燃油中的含硫化合物和含氮化合物燃烧时产生的SO2和氮氧化物是造成空气污染的主要原因，各国都制定了越来越严格的燃油中S、N含量标准。氧化脱硫和氧化脱氮在常温常压下进行，不耗费氢气，对于传统的高温高压加氢脱硫和加氢脱氮过程中难以脱除的烷基二苯并噻吩和吲哚等化合物具有更好的氧化脱除性能。
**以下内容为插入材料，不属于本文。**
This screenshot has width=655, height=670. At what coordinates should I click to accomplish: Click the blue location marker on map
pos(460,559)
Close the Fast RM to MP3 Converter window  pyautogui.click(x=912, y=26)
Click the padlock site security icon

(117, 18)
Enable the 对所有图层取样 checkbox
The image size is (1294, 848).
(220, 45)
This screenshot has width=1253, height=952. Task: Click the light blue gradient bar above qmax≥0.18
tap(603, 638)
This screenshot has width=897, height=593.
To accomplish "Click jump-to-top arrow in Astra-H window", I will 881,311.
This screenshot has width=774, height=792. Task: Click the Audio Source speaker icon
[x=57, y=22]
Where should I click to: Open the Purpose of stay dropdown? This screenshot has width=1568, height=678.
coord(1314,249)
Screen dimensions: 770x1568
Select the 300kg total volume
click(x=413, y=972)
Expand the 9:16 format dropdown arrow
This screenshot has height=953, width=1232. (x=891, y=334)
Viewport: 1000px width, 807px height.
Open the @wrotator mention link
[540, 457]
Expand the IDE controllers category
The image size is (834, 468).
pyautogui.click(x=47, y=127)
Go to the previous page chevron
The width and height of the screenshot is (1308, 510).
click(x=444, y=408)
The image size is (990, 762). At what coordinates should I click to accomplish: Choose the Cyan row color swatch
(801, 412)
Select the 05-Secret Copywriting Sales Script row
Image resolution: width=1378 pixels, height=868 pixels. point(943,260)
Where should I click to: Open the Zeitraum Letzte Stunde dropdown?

负载型MoO3催化剂表现出良好的氧化脱硫和氧化脱氮活性，MoO2不同于MoO3，表面存在着大量氧离子空位束缚了大量自由电子，更容易吸附氧化剂中的过氧原子，提高过氧原子的氧化能力。采用水热还原法制备在不同载体上负载的不同形貌的负载型MoO2催化剂，进一步采用水热还原法在负载型MoO2上沉浸金属Me，均尚未见有文献报道。探讨负载型Me-MoO2催化剂的氧化脱硫和氧化脱氮机理，获得高选择性、高活性和高稳定性的负载型Me-MoO2燃油氧化脱硫和氧化脱氮催化剂。

近年来，环境保护标准日益严苛，部分国家和地区已要求燃料油中的硫含量低于10 ppm，深度脱硫已成为一个全球化的研究课题。氧化脱硫技术反应条件温和，工艺流程简单，非临氢操作，且可以脱除油品中含量较高、加氢脱硫难以除去的二苯并噻吩类化合物，是一种很有发展潜力的脱硫技术。本项目以二苯并噻吩（DBT）为反应探针，叔丁基过氧化氢（TBHP）为氧化剂，在固定床连续流动反应器上对催化剂进行氧化脱硫研究。分别采用氢气还原法，水合肼低温还原法，水热还原法，过氧钼酸-水热还原法等方法制备MoO2单体。结果表明，水热还原法可在温和条件下制备出纯净的MoO2，且可通过优化制备条件如反应温度，加入改性剂，晶化温度等控制MoO2的形貌，进而达到改进其催化活性的目的。经草酸改性，在最佳条件下制备的MoO2呈规则的松球状结构，氧化脱硫活性良好，在80℃时氧化脱硫转化率即可达到80%，100℃时转化率达到95%以上，远高于MoO3的催化活性。采用水合肼低温还原法，以Al2O3和SiO2-Al2O3为载体制备负载型催化剂。在最佳制备条件下，负载量为20%的MoO2/Al2O3在60℃时氧化脱硫转化率即可达到80%以上，100℃时可将模拟油品中的DBT完全脱除。以20%MoO2/SiO2-Al2O3为催化剂，40℃时氧化脱硫转化率即可达到95%以上，大大降低了反应能耗。氧化脱硫反应和MoO2催化剂的制备都秉承节能环保原则，尽量避免使用高温高压和昂贵原料，对设备成本要求低，明显降低了油品脱硫成本。进一步的研究分别采用草酸水热还原法、醇热还原法、草酸改性醇热还原法这三种方法制备出纯的VO2和V2O3单体。并采用草酸水热还原法和氢气还原法，以SiO2-Al2O3（SA）复合载体为载体制备负载型V2O3催化剂。经草酸水热还原法在最佳制备条件下，50℃时理论负载量为10%的V2O3/SA氧化脱硫转化率可达93%。